Kat se inclinó para arrancar hierba y tirársela. Mick no la esquivó y sonrió abiertamente.
– Trata de prestarme atención -dijo Kat-. La verdadera diferencia entre los chicos y las chicas empieza en la puerta de un centro comercial. Cualquier centro comercial.
– Vamos, admítelo. Hice bastante bien las cosas en la tienda, ¿no?
Kat abrió la boca, pero no dijo nada. Mick se había portado terriblemente. No había palabras para expresarlo. No llevaban ni veinte minutos en la tienda cuando empezó a preguntar:
– ¿Ya hemos terminado?
Y no era que no hubiera intentado ser comprensivo, pero él iba de compras como un cazador buscaba una presa. Noel quería una blusa de lentejuelas. Y eso era todo, Mick se dedicó entonces a buscar por toda la tienda lo que tuviera lentejuelas, sin que le importara la talla.
– ¿Qué te parece ésta? -había preguntado.
Por error, entró en un probador. Por error, le permitieron entrar en la sección de pendientes. Se quedó quieto con las manos en la cintura y el ceño arrugado.
– Bien… estamos buscando algo rosa, ¿verdad?
Las chicas miraban a Kat como diciéndole: "haz algo". Ella lo intentó. Le dijo con firmeza que no entrara con ellas en la sección de ropa interior, también que no hiciera ningún comentario ni mirara siquiera a Angie cuando salieran. Mick había obedecido al pie de la letra a Kat. No miró ni una sola vez a su hija. De hecho, casi la aplastó al salir por mantener la mirada fija en el frente.
En ese momento Kat se sintió inclinada a poner la cabeza en los hombros de ese hombre torpe y conmovedor. Estaba decidido a ser un buen padre, contra viento y marea.

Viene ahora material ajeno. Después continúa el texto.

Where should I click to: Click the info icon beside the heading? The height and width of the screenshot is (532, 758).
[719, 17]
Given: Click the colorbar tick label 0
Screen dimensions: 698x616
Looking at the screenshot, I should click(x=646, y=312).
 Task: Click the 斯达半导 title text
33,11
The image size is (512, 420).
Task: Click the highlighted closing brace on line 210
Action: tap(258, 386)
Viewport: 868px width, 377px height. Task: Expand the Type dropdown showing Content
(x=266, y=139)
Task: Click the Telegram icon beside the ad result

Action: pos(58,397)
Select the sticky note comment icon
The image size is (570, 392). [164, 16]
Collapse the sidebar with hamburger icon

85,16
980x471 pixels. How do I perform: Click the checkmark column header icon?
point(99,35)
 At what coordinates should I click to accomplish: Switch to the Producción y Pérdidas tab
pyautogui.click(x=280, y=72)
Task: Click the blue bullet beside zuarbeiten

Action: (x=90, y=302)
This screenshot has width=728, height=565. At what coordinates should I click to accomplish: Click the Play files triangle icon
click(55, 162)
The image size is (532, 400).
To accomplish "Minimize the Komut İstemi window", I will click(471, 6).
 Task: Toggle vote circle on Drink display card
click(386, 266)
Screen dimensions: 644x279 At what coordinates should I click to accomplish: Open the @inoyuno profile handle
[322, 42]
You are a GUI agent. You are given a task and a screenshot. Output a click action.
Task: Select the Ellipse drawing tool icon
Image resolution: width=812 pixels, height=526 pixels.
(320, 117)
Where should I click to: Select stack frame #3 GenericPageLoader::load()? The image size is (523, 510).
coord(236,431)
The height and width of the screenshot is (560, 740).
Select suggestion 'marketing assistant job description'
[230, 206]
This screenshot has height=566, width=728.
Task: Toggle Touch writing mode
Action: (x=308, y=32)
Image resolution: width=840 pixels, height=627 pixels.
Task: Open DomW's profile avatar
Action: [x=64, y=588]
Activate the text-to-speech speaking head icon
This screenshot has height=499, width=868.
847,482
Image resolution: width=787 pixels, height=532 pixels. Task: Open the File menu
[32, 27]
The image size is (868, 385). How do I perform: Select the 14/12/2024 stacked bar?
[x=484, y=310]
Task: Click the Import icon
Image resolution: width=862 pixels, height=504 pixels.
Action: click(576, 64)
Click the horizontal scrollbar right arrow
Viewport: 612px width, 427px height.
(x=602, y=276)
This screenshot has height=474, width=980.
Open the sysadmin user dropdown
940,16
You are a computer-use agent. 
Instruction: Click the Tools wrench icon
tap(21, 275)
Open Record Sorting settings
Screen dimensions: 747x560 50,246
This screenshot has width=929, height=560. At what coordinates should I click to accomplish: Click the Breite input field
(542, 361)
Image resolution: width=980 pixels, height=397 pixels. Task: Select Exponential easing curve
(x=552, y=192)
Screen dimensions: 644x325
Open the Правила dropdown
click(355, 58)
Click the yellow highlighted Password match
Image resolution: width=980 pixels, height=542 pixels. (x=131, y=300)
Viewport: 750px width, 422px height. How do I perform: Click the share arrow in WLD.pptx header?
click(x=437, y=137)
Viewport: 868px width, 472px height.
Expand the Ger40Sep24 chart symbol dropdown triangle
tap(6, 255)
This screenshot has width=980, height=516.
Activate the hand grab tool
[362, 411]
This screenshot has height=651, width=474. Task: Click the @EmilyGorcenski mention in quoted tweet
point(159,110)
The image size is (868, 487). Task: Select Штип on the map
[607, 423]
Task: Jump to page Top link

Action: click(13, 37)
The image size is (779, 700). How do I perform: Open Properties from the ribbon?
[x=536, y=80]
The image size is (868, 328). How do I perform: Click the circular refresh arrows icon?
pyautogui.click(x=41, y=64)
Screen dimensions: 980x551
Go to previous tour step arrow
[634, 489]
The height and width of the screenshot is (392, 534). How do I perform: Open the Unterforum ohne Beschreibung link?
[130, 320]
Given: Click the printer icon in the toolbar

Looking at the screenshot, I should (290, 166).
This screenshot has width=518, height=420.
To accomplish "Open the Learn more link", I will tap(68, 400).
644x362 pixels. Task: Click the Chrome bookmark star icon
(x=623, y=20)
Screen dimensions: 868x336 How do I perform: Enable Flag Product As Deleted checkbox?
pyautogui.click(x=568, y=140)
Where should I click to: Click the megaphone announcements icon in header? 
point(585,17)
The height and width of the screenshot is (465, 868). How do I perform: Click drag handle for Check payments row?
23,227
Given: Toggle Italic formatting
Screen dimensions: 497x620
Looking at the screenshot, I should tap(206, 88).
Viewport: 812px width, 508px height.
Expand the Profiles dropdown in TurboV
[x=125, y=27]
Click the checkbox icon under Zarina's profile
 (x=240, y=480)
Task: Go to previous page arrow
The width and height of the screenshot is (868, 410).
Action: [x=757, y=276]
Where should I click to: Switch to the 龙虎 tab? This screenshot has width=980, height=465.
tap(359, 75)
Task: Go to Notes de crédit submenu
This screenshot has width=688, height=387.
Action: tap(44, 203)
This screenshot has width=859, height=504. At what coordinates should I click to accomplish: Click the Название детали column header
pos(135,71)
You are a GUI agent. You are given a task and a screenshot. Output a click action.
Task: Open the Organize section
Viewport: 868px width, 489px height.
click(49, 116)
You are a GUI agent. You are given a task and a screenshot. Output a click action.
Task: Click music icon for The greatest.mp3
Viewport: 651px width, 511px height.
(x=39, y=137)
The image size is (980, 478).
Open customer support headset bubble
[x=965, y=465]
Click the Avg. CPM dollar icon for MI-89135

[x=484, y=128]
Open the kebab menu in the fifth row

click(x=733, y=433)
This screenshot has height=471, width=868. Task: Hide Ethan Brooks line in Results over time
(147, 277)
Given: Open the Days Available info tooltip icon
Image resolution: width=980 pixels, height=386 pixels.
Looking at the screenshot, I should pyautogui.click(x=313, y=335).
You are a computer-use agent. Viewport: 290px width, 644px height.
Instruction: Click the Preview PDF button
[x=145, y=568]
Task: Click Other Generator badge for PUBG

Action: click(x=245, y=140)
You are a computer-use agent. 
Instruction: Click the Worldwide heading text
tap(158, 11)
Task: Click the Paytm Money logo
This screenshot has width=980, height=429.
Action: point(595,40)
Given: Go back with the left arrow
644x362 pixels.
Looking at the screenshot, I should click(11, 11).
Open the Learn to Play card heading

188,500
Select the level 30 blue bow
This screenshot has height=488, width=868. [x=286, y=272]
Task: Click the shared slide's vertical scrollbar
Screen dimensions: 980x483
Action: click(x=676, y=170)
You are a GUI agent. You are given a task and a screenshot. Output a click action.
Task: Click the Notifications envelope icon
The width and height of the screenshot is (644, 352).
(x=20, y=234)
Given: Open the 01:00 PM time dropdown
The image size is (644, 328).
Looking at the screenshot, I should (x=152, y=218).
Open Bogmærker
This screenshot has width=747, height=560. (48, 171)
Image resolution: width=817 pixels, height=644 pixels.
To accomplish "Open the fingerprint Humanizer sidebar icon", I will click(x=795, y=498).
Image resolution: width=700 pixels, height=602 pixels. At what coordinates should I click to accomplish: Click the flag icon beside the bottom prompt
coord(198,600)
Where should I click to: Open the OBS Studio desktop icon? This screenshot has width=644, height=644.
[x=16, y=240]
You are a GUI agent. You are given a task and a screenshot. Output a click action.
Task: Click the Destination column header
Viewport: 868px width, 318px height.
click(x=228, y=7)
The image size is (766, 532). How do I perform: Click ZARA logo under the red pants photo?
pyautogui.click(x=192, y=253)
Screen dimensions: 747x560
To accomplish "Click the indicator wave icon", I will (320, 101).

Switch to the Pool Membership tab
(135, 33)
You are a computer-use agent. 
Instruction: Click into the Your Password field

Kat estaba agotada. No estaba hecha para ser el árbitro entre un padre y sus hijas, y mucho menos para hacer el papel de madre sólo porque era mujer.
Se dijo que Mick no era peligroso. Toda la tarde lo había demostrado. ¿Cómo podía ser peligroso un hombre que podía hacerla reír tanto y que tanto la exasperaba? Era simplemente de carne y hueso, humano. Era extraño cómo podía hacerla derretirse de esa manera.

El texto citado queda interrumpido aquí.